--- Görev 1 ---
Osmanlı istihbaratı üzerine metinden "Sultan Mustafa, yeni" ile "şer cepheleri kuruyordu." arasındaki bölümü, bu iki ifade de dahil olmak üzere, olduğu gibi yeniden yazar mısınız?
--- Görev 2 ---
Osmanlı istihbaratı üzerine metne göre, 3. Mustafa'nın kurduğu istihbarat örgütünün başına padişahın iradesiyle kim getirilmişti?

--- Metin ---
+ + + + +

SELAMİ TURGUT GENÇ

SELAMİ TURGUT GENÇ

İŞİ İÇYÜZÜ / DEVLET İSTİHBARATINDA POTTANSİYEL KURYELER..

Önceki yazımızda, Sultan 3’ncü Mustafa döneminde, gök bilimine göre tasarlanan ilk büyük istihbarat örgütünün gücünün sadece bir bölümünü açıklamıştım.
Devletimizin istihbaratındaki kritik gelişim dönemlerinde hangi yöntemlerle başarılar elde edildiğinin bilinmesinde yarar görüyorum.
Astroloji ilmine göre politikalar izleyen 3. Mustafa, Osmanlı devletinin ilk büyük istihbarat örgütünü kurarken düşüncelerini etrafından gizliyordu. 
Padişah, gök cisimlerinin değişik yönlere, burçlara doğru izlenebilecek hatlar çizmesiyle insan psikolojisinde de değişimler yaşanabileceğini düşünüyordu.
Her hafıza, farklı bilgilerle ilişkilendirildiğinde, hafızası boş kişiler, kolayca aklın dışına itilebilirlerdi.
Padişah, içeriksiz beyinleri, fitne ve fesat illetine yakıştıran şeylerin ayırt edileceğini mümkün görüyordu. Gökte anlamsız kümeleşen yıldızlar, daha etkili bir cisme, takıldığında dünyanın çevresinden uzaklaşıyordu. Kör böcekler gibi hedef tespit edemeden toslarlardı.
Yeniçeriler içinde “dönmeler, masonlar, çapulcular yuvalanmıştı.”
Şer güçlerini ordunun içinden kazıma görevi “Devlet-i Aliy-e” istihbaratçılarına verilmiştir.
Bu örgütün başına padişahın iradesiyle “Şefik Gençağa” isminde Eğin’li genç bir subay getirilmişti.
Sultan Mustafa, yeni örgütün komutanına “İrade-i Şahanesini” şöyle bildirir:
“İnsanların mantığını değil, hissi kalbe vukunu (içgüdüsünü) kullan. Her oyunu oynamasını bilesiniz.. Gaflet-i bertaraf edecek hainler misliyle ezileki, fitne ve fesat yuvaları dağıta..”
Sultan Mustafa’nın bu öğütünden sonra “Devlet-i Aliy-e istihbaratçıları’nın başındaki Şefik Gençağa, ise “Ahi’lik Kolluk Kuvvetlerini” hazırlamakla başladı. Bilgiler üç ana bölümde toplanıyor, pramit bir sisteme bağlanıyordu. Devleti yönetenlere “Emri takip” usulü getirilmişti. Ahi’lik kurallarıyla hareket ediliyordu. Osmanlı sınırları içinde yüzlerce İngiliz casusu, şer cepheleri kuruyordu.
Düzenin sağlanmasında Ahi teşkilatına bağlı semt ve mahalle esnafı “anlık istihbaratlar” toplanmasında kolluk görevlilerine yardımcı oluyorlardı. Yiğit, cesur, yürekli ve güvenilir insanlar esnaf arasında daha yaygındı.

+ + + + +

--- Listelenen öğeler ---
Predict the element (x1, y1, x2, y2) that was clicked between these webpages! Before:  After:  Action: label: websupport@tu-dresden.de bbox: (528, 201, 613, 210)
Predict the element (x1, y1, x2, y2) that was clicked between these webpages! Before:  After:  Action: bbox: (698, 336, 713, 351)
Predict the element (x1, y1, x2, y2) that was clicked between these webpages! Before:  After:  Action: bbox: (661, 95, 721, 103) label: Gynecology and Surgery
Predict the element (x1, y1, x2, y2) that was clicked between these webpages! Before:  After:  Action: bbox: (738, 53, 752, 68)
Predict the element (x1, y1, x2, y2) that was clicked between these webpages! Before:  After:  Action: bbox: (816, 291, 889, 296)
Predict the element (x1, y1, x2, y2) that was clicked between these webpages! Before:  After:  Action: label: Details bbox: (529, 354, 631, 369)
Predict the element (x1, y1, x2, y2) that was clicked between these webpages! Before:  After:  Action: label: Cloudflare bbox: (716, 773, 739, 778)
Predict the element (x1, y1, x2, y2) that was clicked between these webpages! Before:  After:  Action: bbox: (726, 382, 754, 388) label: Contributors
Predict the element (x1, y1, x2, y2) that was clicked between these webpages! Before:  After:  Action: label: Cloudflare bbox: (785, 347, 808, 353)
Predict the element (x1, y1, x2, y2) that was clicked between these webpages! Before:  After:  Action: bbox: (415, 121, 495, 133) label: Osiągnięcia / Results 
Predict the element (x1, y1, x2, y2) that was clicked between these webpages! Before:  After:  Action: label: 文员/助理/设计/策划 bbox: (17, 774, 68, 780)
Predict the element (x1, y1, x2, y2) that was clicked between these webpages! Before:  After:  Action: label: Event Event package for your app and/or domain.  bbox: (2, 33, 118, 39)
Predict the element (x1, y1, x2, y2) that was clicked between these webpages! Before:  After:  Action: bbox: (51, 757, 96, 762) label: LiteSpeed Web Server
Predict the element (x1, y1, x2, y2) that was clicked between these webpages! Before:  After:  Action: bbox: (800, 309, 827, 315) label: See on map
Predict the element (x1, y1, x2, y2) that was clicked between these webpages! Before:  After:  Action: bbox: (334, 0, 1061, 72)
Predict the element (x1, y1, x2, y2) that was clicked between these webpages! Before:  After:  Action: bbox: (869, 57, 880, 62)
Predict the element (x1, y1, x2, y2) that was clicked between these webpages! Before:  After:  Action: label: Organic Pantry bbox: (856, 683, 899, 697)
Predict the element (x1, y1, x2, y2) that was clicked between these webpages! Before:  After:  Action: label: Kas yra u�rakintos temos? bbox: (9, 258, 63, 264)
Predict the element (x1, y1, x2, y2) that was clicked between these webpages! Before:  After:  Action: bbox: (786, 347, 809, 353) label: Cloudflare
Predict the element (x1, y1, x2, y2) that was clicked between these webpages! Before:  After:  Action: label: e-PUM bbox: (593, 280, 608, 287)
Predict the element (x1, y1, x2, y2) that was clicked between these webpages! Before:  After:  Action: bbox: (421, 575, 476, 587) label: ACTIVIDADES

+ + + + +

--- Sonuç 1 ---
Sultan Mustafa, yeni örgütün komutanına “İrade-i Şahanesini” şöyle bildirir:
“İnsanların mantığını değil, hissi kalbe vukunu (içgüdüsünü) kullan. Her oyunu oynamasını bilesiniz.. Gaflet-i bertaraf edecek hainler misliyle ezileki, fitne ve fesat yuvaları dağıta..”
Sultan Mustafa’nın bu öğütünden sonra “Devlet-i Aliy-e istihbaratçıları’nın başındaki Şefik Gençağa, ise “Ahi’lik Kolluk Kuvvetlerini” hazırlamakla başladı. Bilgiler üç ana bölümde toplanıyor, pramit bir sisteme bağlanıyordu. Devleti yönetenlere “Emri takip” usulü getirilmişti. Ahi’lik kurallarıyla hareket ediliyordu. Osmanlı sınırları içinde yüzlerce İngiliz casusu, şer cepheleri kuruyordu.

--- Sonuç 2 ---
Eğin'li genç bir subay olan Şefik Gençağa.